Andreessen Horowitz’s digital assets arm, a16z crypto, has asserted that the next phase of the industry’s evolution this year will be defined less by new blockchains and more by how the technology reshapes markets, computing infrastructure, and media, as prediction markets scale, cryptographic proofs move into enterprise systems, and financial “skin in the game” becomes a new foundation for trust.
In a new outlook published on Thursday, the division argued that crypto-native tools are increasingly spilling into industries far beyond decentralized finance, driven by advances in cryptography, artificial intelligence, and market design that allow blockchains to serve as infrastructure rather than destinations.
Prediction markets
The firm pointed first to prediction markets, which it said are poised to become larger, broader, and more sophisticated in 2026 as they intersect with crypto and AI.
According to The Block’s data, sector leaders Polymarket and Kalshi recorded a combined cumulative trading volume of roughly $28 billion by the end of 2025. This duopoly highlights how quickly these markets have moved from niche experiments to mainstream information tools.
Andy Hall, an a16z crypto research advisor and professor of political economy at Stanford University, said the next stage of growth will involve not just more contracts, but better ways to resolve truth in contested outcomes.

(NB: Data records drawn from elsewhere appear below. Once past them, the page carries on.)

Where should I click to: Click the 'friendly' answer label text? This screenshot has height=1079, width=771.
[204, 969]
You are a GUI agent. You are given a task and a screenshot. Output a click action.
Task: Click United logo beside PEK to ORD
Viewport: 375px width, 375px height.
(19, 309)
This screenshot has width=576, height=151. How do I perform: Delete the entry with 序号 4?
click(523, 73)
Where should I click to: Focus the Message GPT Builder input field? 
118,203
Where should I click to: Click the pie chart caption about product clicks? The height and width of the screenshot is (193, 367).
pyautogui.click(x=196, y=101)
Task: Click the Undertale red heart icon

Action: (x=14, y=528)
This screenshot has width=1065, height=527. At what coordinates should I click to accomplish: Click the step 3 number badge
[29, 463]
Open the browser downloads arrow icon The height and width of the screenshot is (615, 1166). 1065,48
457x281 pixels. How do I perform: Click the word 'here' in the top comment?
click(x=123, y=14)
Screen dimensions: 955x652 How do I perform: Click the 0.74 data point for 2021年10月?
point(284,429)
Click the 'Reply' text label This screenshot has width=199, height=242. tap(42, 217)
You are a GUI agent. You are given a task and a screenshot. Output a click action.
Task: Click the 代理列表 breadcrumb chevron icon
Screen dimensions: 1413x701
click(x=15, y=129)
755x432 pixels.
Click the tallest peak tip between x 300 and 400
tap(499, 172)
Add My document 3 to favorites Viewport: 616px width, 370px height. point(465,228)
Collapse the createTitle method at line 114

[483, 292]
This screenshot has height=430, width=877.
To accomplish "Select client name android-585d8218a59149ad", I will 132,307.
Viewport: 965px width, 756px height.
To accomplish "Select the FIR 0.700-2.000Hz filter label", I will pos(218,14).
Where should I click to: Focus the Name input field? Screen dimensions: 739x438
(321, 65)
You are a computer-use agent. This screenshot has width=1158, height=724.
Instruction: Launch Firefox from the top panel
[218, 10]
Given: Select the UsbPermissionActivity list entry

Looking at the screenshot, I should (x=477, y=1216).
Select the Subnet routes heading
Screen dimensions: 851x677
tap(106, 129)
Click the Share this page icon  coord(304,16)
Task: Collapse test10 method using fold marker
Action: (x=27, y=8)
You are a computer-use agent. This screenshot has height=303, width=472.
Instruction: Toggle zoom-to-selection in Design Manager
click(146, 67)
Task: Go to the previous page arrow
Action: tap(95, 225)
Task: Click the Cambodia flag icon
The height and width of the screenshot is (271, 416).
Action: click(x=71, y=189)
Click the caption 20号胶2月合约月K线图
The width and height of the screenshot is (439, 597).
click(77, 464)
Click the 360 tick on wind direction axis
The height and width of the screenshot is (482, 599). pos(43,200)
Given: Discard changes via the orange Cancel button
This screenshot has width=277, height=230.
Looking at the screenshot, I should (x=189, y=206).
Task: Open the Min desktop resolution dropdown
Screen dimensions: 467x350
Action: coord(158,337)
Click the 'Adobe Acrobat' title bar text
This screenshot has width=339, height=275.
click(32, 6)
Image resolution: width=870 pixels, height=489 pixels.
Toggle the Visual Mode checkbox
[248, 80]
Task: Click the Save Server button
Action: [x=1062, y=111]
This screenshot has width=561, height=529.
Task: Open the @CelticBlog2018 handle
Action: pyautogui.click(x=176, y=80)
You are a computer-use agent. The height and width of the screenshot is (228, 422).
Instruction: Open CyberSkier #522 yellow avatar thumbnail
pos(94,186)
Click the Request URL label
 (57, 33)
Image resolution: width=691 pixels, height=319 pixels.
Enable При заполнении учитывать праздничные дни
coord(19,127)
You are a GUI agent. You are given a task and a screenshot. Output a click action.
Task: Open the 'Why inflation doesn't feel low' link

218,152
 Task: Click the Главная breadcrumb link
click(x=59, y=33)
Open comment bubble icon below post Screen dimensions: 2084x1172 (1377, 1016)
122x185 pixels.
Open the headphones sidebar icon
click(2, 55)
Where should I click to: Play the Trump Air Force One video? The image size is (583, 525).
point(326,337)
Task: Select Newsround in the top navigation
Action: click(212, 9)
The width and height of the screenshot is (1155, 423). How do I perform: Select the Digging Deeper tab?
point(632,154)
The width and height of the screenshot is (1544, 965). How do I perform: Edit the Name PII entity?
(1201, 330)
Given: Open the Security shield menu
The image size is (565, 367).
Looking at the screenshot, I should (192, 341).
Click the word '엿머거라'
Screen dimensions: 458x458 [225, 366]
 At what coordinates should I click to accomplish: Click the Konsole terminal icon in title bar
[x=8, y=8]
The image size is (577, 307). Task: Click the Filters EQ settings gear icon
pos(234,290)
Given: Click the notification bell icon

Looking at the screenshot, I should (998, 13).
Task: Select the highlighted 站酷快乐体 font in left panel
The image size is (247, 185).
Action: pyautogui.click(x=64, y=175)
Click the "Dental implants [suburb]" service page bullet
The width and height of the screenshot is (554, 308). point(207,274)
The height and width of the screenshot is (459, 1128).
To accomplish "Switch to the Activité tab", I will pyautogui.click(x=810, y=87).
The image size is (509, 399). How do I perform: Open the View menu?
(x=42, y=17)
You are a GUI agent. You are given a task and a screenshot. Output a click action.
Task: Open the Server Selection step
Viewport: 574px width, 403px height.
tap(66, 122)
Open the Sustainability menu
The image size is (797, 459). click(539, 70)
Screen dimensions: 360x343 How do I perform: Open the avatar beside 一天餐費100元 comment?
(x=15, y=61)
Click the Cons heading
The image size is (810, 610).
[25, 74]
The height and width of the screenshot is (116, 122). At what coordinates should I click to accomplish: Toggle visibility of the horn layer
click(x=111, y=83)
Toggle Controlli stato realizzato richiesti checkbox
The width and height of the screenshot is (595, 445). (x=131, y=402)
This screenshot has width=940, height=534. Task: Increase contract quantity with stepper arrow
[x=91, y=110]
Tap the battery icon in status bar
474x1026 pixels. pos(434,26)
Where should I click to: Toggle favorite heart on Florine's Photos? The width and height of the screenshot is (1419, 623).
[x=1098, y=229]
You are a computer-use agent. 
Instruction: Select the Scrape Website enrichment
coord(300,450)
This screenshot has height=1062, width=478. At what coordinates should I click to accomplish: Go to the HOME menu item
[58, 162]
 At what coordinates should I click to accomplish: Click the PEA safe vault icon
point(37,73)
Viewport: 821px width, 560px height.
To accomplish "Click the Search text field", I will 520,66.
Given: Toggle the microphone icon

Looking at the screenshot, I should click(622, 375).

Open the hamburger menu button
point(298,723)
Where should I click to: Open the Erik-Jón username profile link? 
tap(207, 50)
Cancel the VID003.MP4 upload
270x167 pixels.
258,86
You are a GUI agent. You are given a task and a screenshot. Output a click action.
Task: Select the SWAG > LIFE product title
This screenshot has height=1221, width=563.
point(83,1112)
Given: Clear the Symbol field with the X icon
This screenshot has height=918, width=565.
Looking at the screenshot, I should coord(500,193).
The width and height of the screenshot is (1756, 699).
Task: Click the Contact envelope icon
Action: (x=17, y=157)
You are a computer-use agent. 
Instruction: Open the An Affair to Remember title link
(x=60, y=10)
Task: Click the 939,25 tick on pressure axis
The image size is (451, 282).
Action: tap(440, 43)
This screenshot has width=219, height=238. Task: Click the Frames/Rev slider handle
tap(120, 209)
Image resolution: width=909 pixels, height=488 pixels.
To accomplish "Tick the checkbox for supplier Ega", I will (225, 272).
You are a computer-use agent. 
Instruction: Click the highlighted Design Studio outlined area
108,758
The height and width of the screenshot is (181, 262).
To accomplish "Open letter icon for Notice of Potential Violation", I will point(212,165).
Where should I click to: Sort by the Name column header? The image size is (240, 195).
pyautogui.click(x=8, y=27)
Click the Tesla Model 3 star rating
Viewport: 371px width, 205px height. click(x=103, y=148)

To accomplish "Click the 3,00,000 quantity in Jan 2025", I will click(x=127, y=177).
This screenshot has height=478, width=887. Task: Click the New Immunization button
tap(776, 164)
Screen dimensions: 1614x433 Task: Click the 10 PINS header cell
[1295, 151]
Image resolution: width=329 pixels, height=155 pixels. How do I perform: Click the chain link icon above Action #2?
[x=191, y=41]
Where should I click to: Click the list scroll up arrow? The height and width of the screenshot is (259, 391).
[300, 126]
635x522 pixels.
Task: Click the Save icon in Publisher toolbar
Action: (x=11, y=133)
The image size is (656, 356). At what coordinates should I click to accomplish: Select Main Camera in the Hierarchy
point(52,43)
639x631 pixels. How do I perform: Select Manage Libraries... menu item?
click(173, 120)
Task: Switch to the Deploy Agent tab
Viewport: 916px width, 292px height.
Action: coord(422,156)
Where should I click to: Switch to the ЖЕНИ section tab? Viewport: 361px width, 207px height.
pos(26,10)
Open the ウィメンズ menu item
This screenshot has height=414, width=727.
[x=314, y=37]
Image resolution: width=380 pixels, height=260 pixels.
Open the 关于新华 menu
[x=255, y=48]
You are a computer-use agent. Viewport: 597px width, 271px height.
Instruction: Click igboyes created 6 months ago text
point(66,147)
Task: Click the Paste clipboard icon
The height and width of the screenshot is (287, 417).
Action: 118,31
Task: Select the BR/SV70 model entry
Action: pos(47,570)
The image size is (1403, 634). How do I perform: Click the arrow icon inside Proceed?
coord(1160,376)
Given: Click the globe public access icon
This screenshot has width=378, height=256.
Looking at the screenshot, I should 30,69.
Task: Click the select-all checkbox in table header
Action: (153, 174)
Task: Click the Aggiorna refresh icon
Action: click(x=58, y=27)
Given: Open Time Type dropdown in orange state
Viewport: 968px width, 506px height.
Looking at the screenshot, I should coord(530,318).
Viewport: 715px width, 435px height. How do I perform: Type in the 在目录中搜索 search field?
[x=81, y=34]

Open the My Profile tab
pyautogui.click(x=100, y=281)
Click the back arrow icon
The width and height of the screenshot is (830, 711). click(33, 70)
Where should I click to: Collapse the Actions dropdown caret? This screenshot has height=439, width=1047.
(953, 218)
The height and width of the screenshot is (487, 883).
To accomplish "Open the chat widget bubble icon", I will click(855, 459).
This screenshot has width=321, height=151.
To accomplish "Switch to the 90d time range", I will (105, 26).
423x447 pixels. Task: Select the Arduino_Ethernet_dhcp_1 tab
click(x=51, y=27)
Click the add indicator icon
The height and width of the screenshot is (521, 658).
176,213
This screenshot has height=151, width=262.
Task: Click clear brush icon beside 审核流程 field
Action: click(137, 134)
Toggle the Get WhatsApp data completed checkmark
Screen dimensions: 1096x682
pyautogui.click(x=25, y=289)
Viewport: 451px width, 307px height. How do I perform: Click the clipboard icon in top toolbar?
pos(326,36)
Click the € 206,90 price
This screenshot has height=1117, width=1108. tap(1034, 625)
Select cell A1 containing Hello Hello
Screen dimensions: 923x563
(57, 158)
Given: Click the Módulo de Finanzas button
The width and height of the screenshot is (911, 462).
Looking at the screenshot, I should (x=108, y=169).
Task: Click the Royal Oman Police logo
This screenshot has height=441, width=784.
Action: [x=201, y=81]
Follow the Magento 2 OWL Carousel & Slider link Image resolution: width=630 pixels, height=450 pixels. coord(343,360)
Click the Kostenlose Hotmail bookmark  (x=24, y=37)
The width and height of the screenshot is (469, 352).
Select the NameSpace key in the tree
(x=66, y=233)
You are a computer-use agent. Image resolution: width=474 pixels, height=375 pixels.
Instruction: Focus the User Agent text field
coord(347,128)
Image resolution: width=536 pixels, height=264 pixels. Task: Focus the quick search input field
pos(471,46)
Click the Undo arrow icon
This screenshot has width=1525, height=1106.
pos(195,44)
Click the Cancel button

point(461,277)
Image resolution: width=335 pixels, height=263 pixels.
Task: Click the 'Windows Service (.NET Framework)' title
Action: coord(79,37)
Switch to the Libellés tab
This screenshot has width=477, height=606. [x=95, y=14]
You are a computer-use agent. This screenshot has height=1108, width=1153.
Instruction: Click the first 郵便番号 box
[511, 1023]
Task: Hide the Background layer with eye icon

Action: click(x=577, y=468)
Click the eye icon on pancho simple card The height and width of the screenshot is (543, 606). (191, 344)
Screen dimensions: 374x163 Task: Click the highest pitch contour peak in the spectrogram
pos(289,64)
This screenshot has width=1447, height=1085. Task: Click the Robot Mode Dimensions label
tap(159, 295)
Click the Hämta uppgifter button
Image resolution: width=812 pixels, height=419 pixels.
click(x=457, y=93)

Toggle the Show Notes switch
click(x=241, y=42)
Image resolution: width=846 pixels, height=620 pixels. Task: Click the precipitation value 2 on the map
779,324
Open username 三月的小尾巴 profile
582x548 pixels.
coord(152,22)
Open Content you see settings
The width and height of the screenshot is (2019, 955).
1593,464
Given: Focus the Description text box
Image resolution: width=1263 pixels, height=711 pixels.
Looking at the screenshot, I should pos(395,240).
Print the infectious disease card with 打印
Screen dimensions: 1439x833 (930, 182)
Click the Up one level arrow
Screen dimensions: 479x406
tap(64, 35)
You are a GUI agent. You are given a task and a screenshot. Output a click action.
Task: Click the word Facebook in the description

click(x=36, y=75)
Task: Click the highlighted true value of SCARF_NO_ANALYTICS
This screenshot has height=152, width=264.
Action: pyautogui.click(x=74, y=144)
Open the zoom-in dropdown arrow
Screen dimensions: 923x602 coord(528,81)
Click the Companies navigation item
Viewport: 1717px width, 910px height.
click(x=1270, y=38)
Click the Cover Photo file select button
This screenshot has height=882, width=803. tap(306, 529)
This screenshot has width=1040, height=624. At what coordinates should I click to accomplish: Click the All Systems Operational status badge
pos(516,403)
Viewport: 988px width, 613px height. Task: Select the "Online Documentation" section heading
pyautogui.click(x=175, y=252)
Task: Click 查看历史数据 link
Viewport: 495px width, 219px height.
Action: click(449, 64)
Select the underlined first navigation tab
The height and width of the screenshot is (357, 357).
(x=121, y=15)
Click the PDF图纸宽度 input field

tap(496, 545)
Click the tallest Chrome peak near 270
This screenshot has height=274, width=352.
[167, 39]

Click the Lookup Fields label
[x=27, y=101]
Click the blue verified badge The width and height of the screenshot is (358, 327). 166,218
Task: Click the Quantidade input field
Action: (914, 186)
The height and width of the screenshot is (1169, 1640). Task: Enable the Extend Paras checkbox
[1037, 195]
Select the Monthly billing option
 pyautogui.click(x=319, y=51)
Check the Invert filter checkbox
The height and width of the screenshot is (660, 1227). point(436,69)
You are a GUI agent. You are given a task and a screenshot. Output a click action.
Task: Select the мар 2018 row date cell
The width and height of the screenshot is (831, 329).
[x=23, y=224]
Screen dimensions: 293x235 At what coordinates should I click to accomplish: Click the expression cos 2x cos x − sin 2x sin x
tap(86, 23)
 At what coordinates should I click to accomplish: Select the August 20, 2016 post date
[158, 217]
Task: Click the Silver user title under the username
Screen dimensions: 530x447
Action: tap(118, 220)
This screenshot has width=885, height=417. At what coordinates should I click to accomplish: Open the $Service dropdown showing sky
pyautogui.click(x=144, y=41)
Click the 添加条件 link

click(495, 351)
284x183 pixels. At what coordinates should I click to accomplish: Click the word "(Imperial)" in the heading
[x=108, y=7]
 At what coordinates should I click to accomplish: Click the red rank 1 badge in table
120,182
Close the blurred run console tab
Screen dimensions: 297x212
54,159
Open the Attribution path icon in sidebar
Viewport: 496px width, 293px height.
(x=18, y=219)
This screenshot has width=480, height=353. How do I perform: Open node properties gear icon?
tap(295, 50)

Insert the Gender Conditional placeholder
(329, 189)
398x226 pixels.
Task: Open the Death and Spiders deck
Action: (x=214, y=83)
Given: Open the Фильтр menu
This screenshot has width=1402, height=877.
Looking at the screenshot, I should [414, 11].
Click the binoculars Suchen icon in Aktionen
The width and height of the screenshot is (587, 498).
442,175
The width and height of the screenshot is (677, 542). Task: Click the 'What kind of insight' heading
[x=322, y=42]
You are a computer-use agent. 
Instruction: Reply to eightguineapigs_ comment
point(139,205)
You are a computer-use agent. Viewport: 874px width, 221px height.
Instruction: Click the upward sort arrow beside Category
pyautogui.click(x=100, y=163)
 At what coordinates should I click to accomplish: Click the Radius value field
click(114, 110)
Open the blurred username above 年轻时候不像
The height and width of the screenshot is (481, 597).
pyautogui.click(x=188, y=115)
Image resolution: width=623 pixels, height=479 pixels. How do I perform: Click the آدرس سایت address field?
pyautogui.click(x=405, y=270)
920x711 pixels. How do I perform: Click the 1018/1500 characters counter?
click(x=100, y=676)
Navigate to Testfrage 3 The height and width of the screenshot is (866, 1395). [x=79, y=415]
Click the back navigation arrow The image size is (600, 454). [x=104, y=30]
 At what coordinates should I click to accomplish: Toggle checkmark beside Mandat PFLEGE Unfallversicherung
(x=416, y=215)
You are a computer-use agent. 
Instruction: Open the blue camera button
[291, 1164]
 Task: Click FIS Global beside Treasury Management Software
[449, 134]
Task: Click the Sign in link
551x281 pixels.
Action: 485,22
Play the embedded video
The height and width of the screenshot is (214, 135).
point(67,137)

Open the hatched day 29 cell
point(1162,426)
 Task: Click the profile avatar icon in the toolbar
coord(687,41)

He pointed to recent disputes around political and geopolitical markets as evidence that centralized resolution mechanisms will struggle at scale, creating demand for decentralized governance models and AI-assisted oracles to determine outcomes more transparently.
Cryptographic proofs and staked media
Beyond prediction markets, a16z crypto said 2026 could mark a turning point for cryptographic proofs as they move into non-blockchain industries. Justin Thaler, a member of the firm’s crypto research team and an associate professor at Georgetown University, opined that advances in zero-knowledge virtual machines are dramatically reducing the cost of generating proofs, making verifiable computation viable for cloud CPU workloads and, eventually, consumer-scale devices.
Thaler said the shift could unlock long-discussed use cases such as verifiable cloud computing, allowing businesses to obtain cryptographic guarantees that computations were executed correctly without having to re-run them. As proving overheads continue to fall and hardware performance improves, he said cryptographic verification could move beyond blockchains and become a common feature of broader digital infrastructure.
The firm’s third theme focused on what it called the rise of “staked media,” a model in which creators, analysts, and commentators use crypto tools to make publicly verifiable commitments that align their incentives with their claims. Robert Hackett of the a16z crypto editorial team said tokenized assets, programmable lockups, and onchain histories allow media participants to demonstrate credibility by putting capital or reputation at risk in a way audiences can audit.
As AI-generated content proliferates and the cost of producing persuasive narratives collapses, Hackett believes that cryptographic commitments could provide a new signal of trust. In his view, this would ultimately supplement traditional journalism rather than replacing it. He added that this model supports credibility established not by claims of neutrality, but by transparent exposure to outcomes.
The outlook builds on a broader set of predictions from a16z crypto this year, including its recent argument that privacy will emerge as the most important competitive moat for blockchain networks in 2026.